• Provided records

- - -

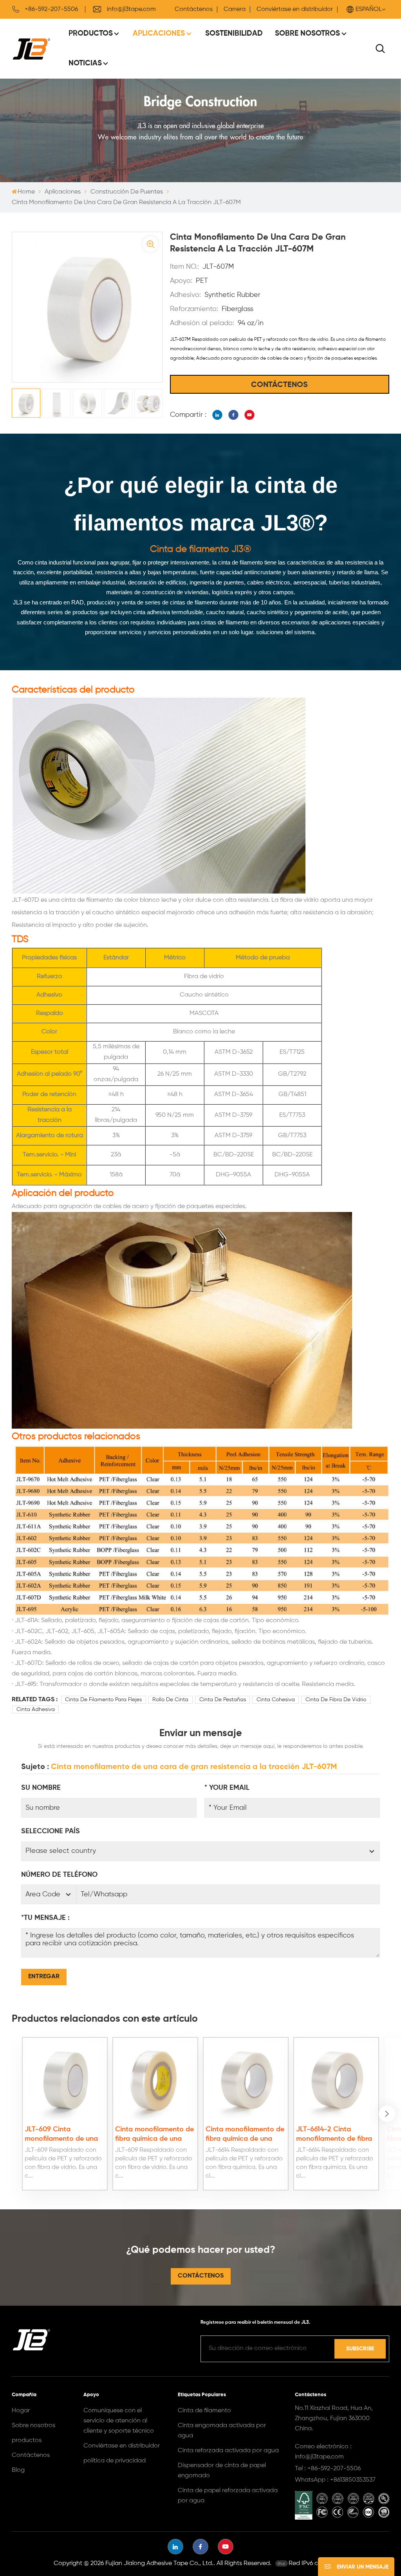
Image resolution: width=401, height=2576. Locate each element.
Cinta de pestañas (222, 1699)
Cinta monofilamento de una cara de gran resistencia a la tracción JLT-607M (194, 1767)
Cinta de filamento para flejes (103, 1699)
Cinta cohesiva (275, 1699)
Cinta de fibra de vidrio (335, 1699)
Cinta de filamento (204, 2411)
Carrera (235, 9)
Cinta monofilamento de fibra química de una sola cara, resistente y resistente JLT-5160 (154, 2135)
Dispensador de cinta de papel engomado (222, 2470)
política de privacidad (114, 2461)
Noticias (85, 63)
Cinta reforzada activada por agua (228, 2451)
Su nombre (41, 1787)
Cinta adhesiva (35, 1709)
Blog (18, 2470)
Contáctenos (194, 9)
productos (27, 2440)
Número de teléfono (59, 1874)
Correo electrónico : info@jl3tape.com (323, 2452)
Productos (91, 33)
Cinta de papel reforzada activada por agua (228, 2495)
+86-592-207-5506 (51, 9)
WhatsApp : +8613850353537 (335, 2480)
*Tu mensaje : (45, 1917)
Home (26, 192)
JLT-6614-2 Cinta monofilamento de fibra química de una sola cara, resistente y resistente (334, 2135)
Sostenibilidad (234, 33)
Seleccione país (50, 1831)
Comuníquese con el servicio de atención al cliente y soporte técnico (118, 2421)
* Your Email (226, 1787)
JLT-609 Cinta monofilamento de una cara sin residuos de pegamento (61, 2135)
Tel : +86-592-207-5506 (328, 2469)
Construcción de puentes (126, 192)
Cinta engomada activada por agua (222, 2430)
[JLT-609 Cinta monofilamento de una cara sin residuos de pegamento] (65, 2079)
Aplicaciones (159, 33)
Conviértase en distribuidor (294, 9)
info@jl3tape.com (131, 9)
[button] (387, 2114)
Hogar (21, 2411)
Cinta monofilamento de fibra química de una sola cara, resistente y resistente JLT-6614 (245, 2135)
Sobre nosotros (307, 33)
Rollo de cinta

- - -

• Directions
Print again, exactly, the lines of the records above from the first line through the line with "Blog (18, 2470)". No pictures.

• Answer space
Image resolution: width=401, height=2576. Locate each element.
Cinta de pestañas (222, 1699)
Cinta monofilamento de una cara de gran resistencia a la tracción JLT-607M (194, 1767)
Cinta de filamento para flejes (103, 1699)
Cinta cohesiva (275, 1699)
Cinta de fibra de vidrio (335, 1699)
Cinta de filamento (204, 2411)
Carrera (235, 9)
Cinta monofilamento de fibra química de una sola cara, resistente y resistente JLT-5160 (154, 2135)
Dispensador de cinta de papel engomado (222, 2470)
política de privacidad (114, 2461)
Noticias (85, 63)
Cinta reforzada activada por agua (228, 2451)
Su nombre (41, 1787)
Cinta adhesiva (35, 1709)
Blog (18, 2470)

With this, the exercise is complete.